Vodafone is in discussions with Liberty Global regarding a possible exchange of assets, the telco said in a statement today. However, it is not discussing a full-blown merger with the pan-European cable group – a transaction long pitched by…
Vodafone is in discussions with Liberty Global regarding a possible exchange of assets, the telco said in a statement today.
However, it is not discussing a full-blown merger with the pan-European cable group – a transaction long pitched by advisers.
The disclosure follows intense speculation over how a broader deal would be structured, considering that Liberty Global would not have been interested in Vodafone’s assets in Africa and India. The cable group recently stated that it is considering an eventual IPO in the latter market.
Reports have focused on the potential for Vodafone’s German mobile (Vodafone Germany) and cable (Kabel Deutschland) operations to be swapped for Liberty Global’s cable operations in the UK (Virgin Media) and the Netherlands (Ziggo). Neither company would comment on specific assets.
Liberty Global declined comment on Vodafone’s statement, which followed recent comments by Liberty Global’s chairman, John Malone, who said it would make strategic sense to combine Vodafone’s European mobile operations with Liberty Global’s cable networks on the continent.
“We’ve looked at that from our side and there would be very substantial synergies if we could find a way to work together or combine the companies with respect to western Europe,” he said in an interview with Bloomberg in May, but acknowledged that any deal would be difficult.
Malone did not express any interest in Vodafone’s assets in Africa, the Middle East and Asia-Pacific. Analysts have valued those assets at around US$46bn, with a spin-off the most likely scenario.
Liberty Global has cable assets in seven European markets in which Vodafone already has a mobile presence. The largest of these being Germany, the UK and the Netherlands.
Asset swap a “half-hearted” solution
Vodafone’s share price rose overnight on the back of press reports regarding talks with Liberty Global, but today has fallen about 2%, while Liberty Global’s shares are largely unmoved.

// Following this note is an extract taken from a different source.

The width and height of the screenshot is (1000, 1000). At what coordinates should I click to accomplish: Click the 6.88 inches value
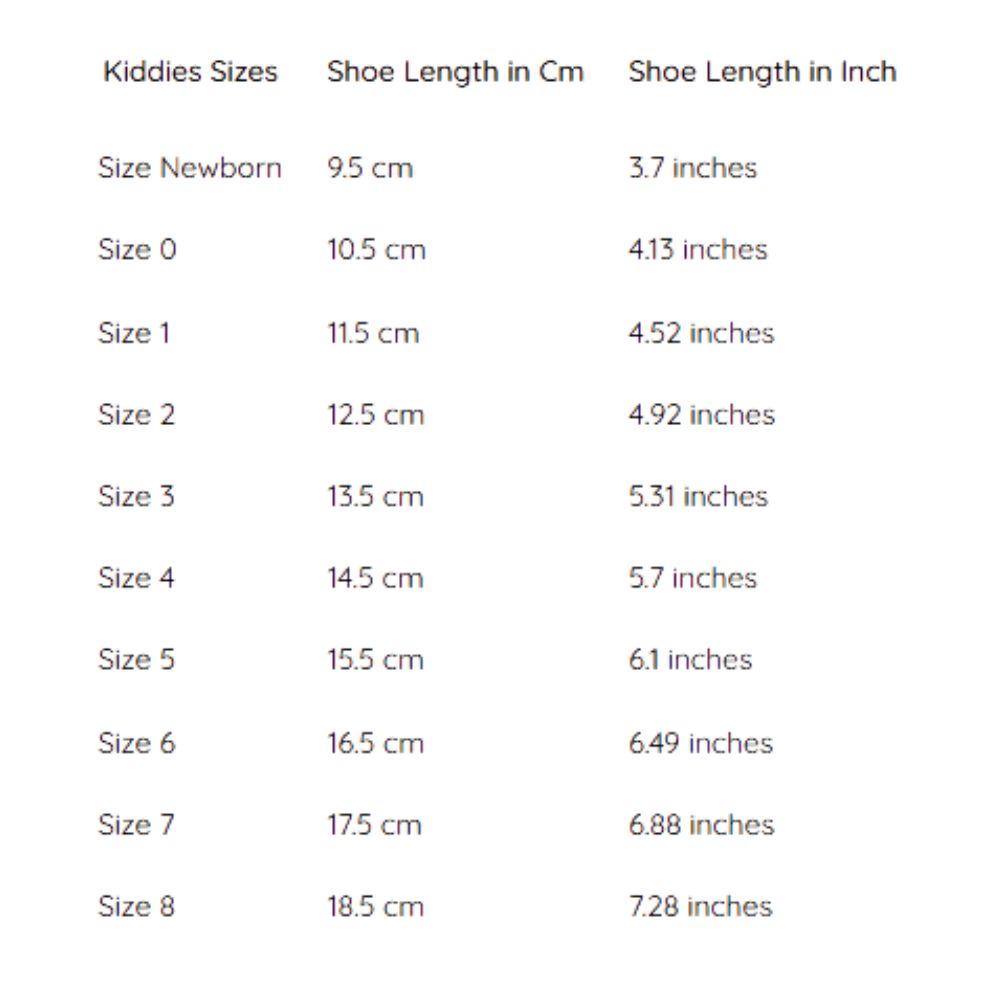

“The negative reaction of the Vodafone shares suggests some investors find an asset swap a rather half-hearted way to exploit the benefits of a possible combination but it does focus on the major areas of synergy and more may come of the discussions in time in our view,” Citigroup analysts said in a note to investors.
RBC Capital Markets analyst San Dhillon said that an asset swap would be complicated, saying “our perception that the German assets will be the most sought after, given the potential synergies around cable consolidation”.

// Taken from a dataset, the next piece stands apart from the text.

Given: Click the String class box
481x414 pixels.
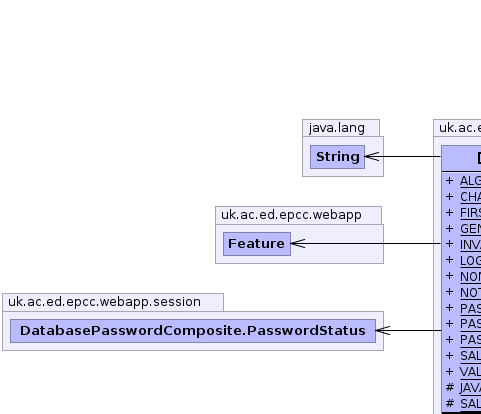Looking at the screenshot, I should [337, 157].
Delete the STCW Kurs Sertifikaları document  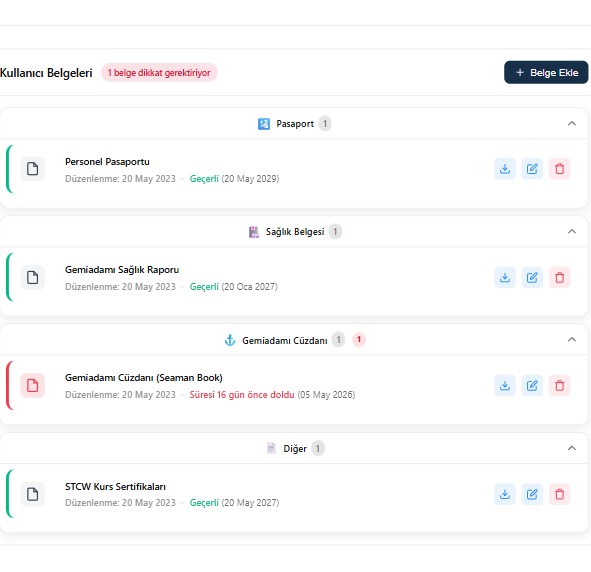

Dhillon suggested that for Vodafone to give up Germany, which has a US$31.2bn enterprise value, and swap it for Liberty Global’s UK and Dutch assets, which have a combined US$50bn enterprise value, Vodafone would have to part with cash.
However, the analyst suggested that if Vodafone were to take on Liberty Global’s German assets, with an enterprise value of US$15.3bn, it could pay by selling its UK and Dutch assets, which have a combined enterprise value of US$19.5bn. Dhillion believes this scenario “may be more palatable as the relative enterprise values of the assets swapped are similar”.